START THE DATA

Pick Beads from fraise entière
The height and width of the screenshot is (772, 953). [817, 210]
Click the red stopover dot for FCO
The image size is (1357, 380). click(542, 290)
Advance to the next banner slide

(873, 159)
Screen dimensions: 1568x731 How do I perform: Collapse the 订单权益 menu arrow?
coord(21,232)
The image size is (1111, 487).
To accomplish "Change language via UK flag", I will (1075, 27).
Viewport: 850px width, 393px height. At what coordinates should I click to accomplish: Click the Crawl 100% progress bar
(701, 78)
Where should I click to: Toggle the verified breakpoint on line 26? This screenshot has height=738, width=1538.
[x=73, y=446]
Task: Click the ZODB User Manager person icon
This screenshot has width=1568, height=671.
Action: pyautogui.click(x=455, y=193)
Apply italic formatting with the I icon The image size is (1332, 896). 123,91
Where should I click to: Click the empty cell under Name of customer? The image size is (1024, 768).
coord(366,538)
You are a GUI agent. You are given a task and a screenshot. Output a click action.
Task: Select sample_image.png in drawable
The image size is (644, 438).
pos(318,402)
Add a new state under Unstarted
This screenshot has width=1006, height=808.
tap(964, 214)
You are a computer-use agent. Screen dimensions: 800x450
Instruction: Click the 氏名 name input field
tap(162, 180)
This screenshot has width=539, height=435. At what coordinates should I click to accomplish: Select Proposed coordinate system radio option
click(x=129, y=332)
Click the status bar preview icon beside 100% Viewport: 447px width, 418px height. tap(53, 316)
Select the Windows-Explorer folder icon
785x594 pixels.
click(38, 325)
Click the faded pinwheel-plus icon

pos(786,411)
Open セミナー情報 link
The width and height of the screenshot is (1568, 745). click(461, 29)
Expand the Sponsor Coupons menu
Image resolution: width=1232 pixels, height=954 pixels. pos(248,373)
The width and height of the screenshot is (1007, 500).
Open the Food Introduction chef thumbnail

END THE DATA

### EXERCISE OBJECTIVE
Transcribe the full set of records precisely.

### EXERCISE ANSWER
Pick Beads from fraise entière
The height and width of the screenshot is (772, 953). [817, 210]
Click the red stopover dot for FCO
The image size is (1357, 380). click(542, 290)
Advance to the next banner slide

(873, 159)
Screen dimensions: 1568x731 How do I perform: Collapse the 订单权益 menu arrow?
coord(21,232)
The image size is (1111, 487).
To accomplish "Change language via UK flag", I will (1075, 27).
Viewport: 850px width, 393px height. At what coordinates should I click to accomplish: Click the Crawl 100% progress bar
(701, 78)
Where should I click to: Toggle the verified breakpoint on line 26? This screenshot has height=738, width=1538.
[x=73, y=446]
Task: Click the ZODB User Manager person icon
This screenshot has width=1568, height=671.
Action: pyautogui.click(x=455, y=193)
Apply italic formatting with the I icon The image size is (1332, 896). 123,91
Where should I click to: Click the empty cell under Name of customer? The image size is (1024, 768).
coord(366,538)
You are a GUI agent. You are given a task and a screenshot. Output a click action.
Task: Select sample_image.png in drawable
The image size is (644, 438).
pos(318,402)
Add a new state under Unstarted
This screenshot has width=1006, height=808.
tap(964, 214)
You are a computer-use agent. Screen dimensions: 800x450
Instruction: Click the 氏名 name input field
tap(162, 180)
This screenshot has width=539, height=435. At what coordinates should I click to accomplish: Select Proposed coordinate system radio option
click(x=129, y=332)
Click the status bar preview icon beside 100% Viewport: 447px width, 418px height. tap(53, 316)
Select the Windows-Explorer folder icon
785x594 pixels.
click(38, 325)
Click the faded pinwheel-plus icon

pos(786,411)
Open セミナー情報 link
The width and height of the screenshot is (1568, 745). click(461, 29)
Expand the Sponsor Coupons menu
Image resolution: width=1232 pixels, height=954 pixels. pos(248,373)
The width and height of the screenshot is (1007, 500).
Open the Food Introduction chef thumbnail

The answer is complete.